Thursday, 3 May 2012

Unemployment lenses

It's been fun watching the Twitter reactions to the latest quarterly employment survey.

Folks who don't like the government have been pointing to the higher-than-expected unemployment rate. In the last budget, Treasury figured we'd now be at a 5.7% unemployment rate; we're instead at 6.7%. That's a pretty big difference. And, it's a big jump on last quarter's 6.4%, though about on par with where we've been over the last two years.

But Treasury didn't just forecast the unemployment rate in the PREFU.

Treasury forecast (,000s)Actual (,000s)
Not in the Labour Force1,1151,086
Labour Force2,3602,390
Total Employment2,2252,230
Unemployed135160

So 29,000 people are in the labour force who weren't expected to be there. Most of them are unemployed. To me, that says job creation is slow and employers are reluctant to take on available workers, but that people are expecting to be able to find work - otherwise, they'd be outside of the labour force. A really bad news story would have had the number of unemployed higher than expected but with flat or decreasing labour force participation as discouraged workers leave the labour force.

So if you want to paint a good-news story, you can focus on that 5,000 more people are working than Treasury expected and that more people are now working than ever have been before. And, the employment rate, at 64.2%, is higher than it's been since 2009. If you want a bad news story, both unemployment and underemployment remain stubbornly high and hours worked are weak.
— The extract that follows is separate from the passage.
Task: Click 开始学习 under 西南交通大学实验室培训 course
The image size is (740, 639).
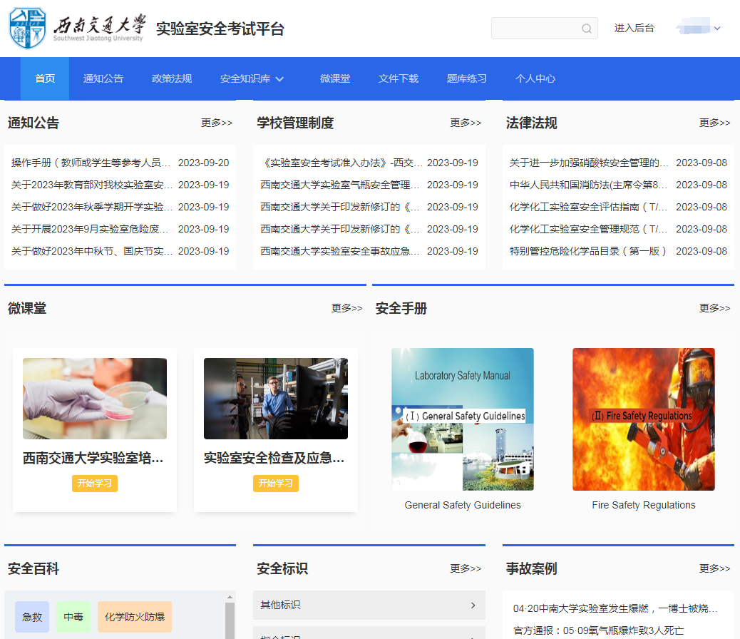Action: tap(94, 483)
Matt Nolan over at TVHE watches these numbers a lot more closely than I do. He points to a fair bit of weakness in total hours worked; he wonders whether an interest rate cut might be in order. iPredict agrees: the likelihood of an interest rate cut in 2012 jumped from 38% to 47% with the employment numbers. Inflation trading suggests inflation rates below 2% through June 2013. After that, there's even odds that it's higher than 2% and a 20% chance that it's over 3%. The markets also suggest the unemployment rate won't fall below 6.5% before September quarter and will stay above 6% until March 2013. I'm not sure the inflation forecasts would be inconsistent with RBNZ trying a small OCR cut.